On 7/7/23 08:32, Juzhe-Zhong wrote:
This patch fully support gather_load/scatter_store:
1. Support single-rgroup on both RV32/RV64.
2. Support indexed element width can be same as or smaller than Pmode.
3. Support VLA SLP with gather/scatter.
4. Fully tested all gather/scatter with LMUL = M1/M2/M4/M8 both VLA and VLS.
5. Fix bug of handling (subreg:SI (const_poly_int:DI))
6. Fix bug on vec_perm which is used by gather/scatter SLP.
All kinds of GATHER/SCATTER are normalized into LEN_MASK_*.
We fully supported these 4 kinds of gather/scatter:
1. LEN_MASK_GATHER_LOAD/LEN_MASK_SCATTER_STORE with dummy length and dummy mask
(Full vector).
2. LEN_MASK_GATHER_LOAD/LEN_MASK_SCATTER_STORE with dummy length and real mask.
2. LEN_MASK_GATHER_LOAD/LEN_MASK_SCATTER_STORE with real length and dummy mask.
2. LEN_MASK_GATHER_LOAD/LEN_MASK_SCATTER_STORE with real length and real mask.
We use vluxei/vsuxei (un-ordered indexed loads/stores of RVV to code generate
gather/scatter).
Also, we support strided loads/stores with vlse.v/vsse.v. Consider this
following case:
#define TEST_LOOP(DATA_TYPE, BITS) \
void __attribute__ ((noinline, noclone))
\
f_##DATA_TYPE##_##BITS (DATA_TYPE *restrict dest, DATA_TYPE *restrict src,
\
INDEX##BITS stride, INDEX##BITS n) \
{
\
for (INDEX##BITS i = 0; i < n; ++i)
\
dest[i] += src[i * stride];
\
}
Codegen:
f_int8_t_8:
ble a3,zero,.L10
li a5,1
mv a4,a0
bne a2,a5,.L4
li a2,1
.L6:
vsetvli a5,a3,e8,m2,ta,ma
vle8.v v2,0(a0)
vlse8.v v4,0(a1),a2
vsetvli a6,zero,e8,m2,ta,ma
sub a3,a3,a5
vadd.vv v2,v2,v4
vsetvli zero,a5,e8,m2,ta,ma
vse8.v v2,0(a4)
add a0,a0,a5
add a1,a1,a5
add a4,a4,a5
bne a3,zero,.L6
.L10:
ret
We use vlse.v instead of vluxei.
This patch has been tested on both RV32 and RV64.
gcc/ChangeLog:
* config/riscv/autovec.md
(len_mask_gather_load<VNX1_QHSD:mode><VNX1_QHSDI:mode>): New pattern.

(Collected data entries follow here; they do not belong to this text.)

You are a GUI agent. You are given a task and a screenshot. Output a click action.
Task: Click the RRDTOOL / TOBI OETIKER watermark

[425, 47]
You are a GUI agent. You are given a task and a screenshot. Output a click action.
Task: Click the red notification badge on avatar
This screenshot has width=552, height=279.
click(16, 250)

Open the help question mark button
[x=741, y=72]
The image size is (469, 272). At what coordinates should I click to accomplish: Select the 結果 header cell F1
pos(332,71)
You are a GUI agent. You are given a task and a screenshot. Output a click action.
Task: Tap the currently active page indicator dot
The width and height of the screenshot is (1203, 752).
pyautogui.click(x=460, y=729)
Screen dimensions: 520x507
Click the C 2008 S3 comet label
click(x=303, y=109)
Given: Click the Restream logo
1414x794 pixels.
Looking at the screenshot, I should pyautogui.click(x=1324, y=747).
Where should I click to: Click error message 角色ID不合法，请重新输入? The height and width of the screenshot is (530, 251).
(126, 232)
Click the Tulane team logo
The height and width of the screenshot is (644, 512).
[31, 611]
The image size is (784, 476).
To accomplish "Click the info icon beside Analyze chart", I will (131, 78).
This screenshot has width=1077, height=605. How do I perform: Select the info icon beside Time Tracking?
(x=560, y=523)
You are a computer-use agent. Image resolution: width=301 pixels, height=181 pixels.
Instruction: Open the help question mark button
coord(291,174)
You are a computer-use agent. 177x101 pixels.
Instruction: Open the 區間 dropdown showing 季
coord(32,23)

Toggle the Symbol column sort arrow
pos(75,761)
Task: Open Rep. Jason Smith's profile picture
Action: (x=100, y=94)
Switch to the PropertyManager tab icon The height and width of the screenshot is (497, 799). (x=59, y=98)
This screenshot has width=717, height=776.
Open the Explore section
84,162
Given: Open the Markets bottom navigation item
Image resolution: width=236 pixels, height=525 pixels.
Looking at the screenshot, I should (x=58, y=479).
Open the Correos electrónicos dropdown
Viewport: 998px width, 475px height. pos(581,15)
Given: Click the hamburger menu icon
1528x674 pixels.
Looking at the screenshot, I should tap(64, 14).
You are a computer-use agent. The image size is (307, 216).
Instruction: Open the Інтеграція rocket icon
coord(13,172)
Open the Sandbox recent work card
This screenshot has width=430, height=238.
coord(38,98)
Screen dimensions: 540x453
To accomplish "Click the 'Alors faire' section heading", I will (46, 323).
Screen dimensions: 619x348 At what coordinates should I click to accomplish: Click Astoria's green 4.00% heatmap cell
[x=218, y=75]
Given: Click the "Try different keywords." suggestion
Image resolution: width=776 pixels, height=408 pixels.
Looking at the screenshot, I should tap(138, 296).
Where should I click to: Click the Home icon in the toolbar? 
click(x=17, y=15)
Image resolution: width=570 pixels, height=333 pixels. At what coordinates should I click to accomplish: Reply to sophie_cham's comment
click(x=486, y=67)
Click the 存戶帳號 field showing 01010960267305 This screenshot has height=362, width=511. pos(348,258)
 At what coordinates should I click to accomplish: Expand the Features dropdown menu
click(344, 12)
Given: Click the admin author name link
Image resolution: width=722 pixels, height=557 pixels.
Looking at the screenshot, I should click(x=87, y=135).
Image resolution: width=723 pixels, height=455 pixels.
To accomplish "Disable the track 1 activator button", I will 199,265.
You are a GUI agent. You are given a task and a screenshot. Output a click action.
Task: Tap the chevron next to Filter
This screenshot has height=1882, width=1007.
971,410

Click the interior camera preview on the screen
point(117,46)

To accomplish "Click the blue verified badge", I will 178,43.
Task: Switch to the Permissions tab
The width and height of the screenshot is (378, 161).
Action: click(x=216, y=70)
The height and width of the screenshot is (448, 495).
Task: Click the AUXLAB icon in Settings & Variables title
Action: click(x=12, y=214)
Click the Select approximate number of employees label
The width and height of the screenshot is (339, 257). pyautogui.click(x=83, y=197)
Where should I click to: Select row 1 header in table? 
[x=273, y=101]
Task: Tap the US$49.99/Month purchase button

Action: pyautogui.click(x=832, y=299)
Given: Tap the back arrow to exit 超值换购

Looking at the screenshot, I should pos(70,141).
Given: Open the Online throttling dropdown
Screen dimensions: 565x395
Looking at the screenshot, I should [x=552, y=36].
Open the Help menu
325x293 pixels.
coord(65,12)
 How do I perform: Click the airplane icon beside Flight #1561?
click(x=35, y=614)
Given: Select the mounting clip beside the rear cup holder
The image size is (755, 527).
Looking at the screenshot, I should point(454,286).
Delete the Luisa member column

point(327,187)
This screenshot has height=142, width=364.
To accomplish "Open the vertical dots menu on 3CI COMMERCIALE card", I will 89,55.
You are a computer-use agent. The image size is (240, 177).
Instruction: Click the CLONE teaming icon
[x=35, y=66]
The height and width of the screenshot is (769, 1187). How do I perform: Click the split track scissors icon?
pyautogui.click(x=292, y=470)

(len_mask_gather_load<VNX2_QHSD:mode><VNX2_QHSDI:mode>): Ditto.
(len_mask_gather_load<VNX4_QHSD:mode><VNX4_QHSDI:mode>): Ditto.
(len_mask_gather_load<VNX8_QHSD:mode><VNX8_QHSDI:mode>): Ditto.
(len_mask_gather_load<VNX16_QHSD:mode><VNX16_QHSDI:mode>): Ditto.
(len_mask_gather_load<VNX32_QHS:mode><VNX32_QHSI:mode>): Ditto.
(len_mask_gather_load<VNX64_QH:mode><VNX64_QHI:mode>): Ditto.
(len_mask_gather_load<mode><mode>): Ditto.
(len_mask_scatter_store<VNX1_QHSD:mode><VNX1_QHSDI:mode>): Ditto.
(len_mask_scatter_store<VNX2_QHSD:mode><VNX2_QHSDI:mode>): Ditto.
(len_mask_scatter_store<VNX4_QHSD:mode><VNX4_QHSDI:mode>): Ditto.
(len_mask_scatter_store<VNX8_QHSD:mode><VNX8_QHSDI:mode>): Ditto.
(len_mask_scatter_store<VNX16_QHSD:mode><VNX16_QHSDI:mode>): Ditto.
(len_mask_scatter_store<VNX32_QHS:mode><VNX32_QHSI:mode>): Ditto.
(len_mask_scatter_store<VNX64_QH:mode><VNX64_QHI:mode>): Ditto.
(len_mask_scatter_store<mode><mode>): Ditto.
* config/riscv/predicates.md (const_1_operand): New predicate.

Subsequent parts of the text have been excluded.